These are the reference I would recommend to people getting into the field. They are the books and online courses that I have found to be most useful in the long run.
These books are all tool-specific. I use Python and Web technologies to build prototypes. This has been extremely useful because I had to build up a data science team and a big part of the job was to get people excited about the potential.
- Hands-On Machine Learning with Scikit-Learn and TensorFlow. This is the best bok I have read on the Python stack for machine learning. It strikes a good balance between theory, practice and code example.
- Effective Computation in Physics: Field Guide to Research with Python. This books cover most of the basics. It teaches you have to use the terminal, Make, and a all the basic python packages for scientific computation in Python. I reccomend is a good allround introduction to the Python stack for Data Science.
- D3.js in Action and Interactive Data Visualization for the Web. It is possible to get people excite about tables and static graphs if you do the presentation right – but it is so much easier if you are demoing a fully interactive product. You can show how your results could be used.

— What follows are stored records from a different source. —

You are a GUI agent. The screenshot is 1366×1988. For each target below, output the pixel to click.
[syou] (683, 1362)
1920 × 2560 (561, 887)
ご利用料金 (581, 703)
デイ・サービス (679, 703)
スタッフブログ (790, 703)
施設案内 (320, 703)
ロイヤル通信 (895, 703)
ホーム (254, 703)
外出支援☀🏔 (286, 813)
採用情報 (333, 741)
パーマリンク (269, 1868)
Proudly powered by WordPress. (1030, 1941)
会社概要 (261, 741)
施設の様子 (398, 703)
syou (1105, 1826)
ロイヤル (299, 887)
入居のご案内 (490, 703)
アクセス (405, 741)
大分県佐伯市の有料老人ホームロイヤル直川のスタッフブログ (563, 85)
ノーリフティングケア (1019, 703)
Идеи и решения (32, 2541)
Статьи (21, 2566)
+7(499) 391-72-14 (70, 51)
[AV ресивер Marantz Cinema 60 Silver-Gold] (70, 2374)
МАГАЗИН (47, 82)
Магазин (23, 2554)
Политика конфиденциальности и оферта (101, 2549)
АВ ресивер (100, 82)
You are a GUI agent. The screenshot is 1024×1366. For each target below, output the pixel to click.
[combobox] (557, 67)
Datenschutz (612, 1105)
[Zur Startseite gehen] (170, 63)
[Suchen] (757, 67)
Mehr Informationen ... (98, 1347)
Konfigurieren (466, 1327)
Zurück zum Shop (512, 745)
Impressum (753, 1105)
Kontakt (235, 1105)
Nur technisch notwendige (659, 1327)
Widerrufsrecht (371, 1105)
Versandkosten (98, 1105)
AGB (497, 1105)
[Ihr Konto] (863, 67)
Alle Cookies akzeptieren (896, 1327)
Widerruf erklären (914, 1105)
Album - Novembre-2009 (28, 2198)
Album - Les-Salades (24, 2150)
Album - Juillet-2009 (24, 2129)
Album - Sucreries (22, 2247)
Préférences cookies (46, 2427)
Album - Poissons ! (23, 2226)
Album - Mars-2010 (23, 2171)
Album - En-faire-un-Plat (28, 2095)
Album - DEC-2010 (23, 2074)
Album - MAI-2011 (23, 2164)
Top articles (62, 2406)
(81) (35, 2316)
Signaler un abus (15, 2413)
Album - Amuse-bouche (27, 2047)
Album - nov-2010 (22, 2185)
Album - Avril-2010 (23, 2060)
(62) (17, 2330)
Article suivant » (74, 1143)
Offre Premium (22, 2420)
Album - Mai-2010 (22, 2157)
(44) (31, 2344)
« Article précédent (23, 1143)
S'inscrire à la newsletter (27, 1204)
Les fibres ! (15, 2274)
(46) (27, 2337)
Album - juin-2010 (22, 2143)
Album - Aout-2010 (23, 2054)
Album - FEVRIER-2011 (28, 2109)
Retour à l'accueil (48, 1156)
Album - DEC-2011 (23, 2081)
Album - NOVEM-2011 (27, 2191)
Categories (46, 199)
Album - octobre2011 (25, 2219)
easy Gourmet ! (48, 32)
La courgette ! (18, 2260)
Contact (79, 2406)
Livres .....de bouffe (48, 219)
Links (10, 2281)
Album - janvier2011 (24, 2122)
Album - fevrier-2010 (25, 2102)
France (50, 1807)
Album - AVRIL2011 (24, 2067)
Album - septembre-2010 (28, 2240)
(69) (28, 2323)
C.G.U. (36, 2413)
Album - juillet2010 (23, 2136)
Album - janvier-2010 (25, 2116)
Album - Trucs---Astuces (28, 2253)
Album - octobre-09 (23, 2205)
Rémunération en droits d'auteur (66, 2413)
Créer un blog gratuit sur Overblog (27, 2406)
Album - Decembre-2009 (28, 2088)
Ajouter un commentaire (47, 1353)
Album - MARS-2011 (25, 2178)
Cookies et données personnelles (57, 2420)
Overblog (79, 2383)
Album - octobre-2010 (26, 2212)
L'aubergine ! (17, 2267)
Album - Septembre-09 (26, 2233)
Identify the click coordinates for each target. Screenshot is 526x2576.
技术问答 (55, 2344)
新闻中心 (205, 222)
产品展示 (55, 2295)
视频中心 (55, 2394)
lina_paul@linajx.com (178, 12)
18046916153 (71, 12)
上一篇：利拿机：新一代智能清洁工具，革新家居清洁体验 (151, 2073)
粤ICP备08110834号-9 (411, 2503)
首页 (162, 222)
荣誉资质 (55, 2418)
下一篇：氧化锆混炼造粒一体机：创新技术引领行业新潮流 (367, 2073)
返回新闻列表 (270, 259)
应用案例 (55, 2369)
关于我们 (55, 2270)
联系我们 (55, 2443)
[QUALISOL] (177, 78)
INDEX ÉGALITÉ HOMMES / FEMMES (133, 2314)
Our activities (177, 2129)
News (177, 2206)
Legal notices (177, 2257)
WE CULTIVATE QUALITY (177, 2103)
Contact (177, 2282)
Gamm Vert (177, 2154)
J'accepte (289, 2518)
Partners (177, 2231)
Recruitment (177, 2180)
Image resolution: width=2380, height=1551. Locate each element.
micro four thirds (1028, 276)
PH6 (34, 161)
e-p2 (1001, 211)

- Flask Web Development: Developing Web Applications with Python. This book is useful because it allows you to build a functioning prototype of a website.
- Clean Code, Code Complete or The Pragmatic Programmer. The general idea here is just to read a book about how to write maintainable code. This is especially important because a lot of data scientists have a background in the natural sciences where the approach to coding is: when it seems to work it is done.
I plan to keep adding to this list as more useful reference emerge.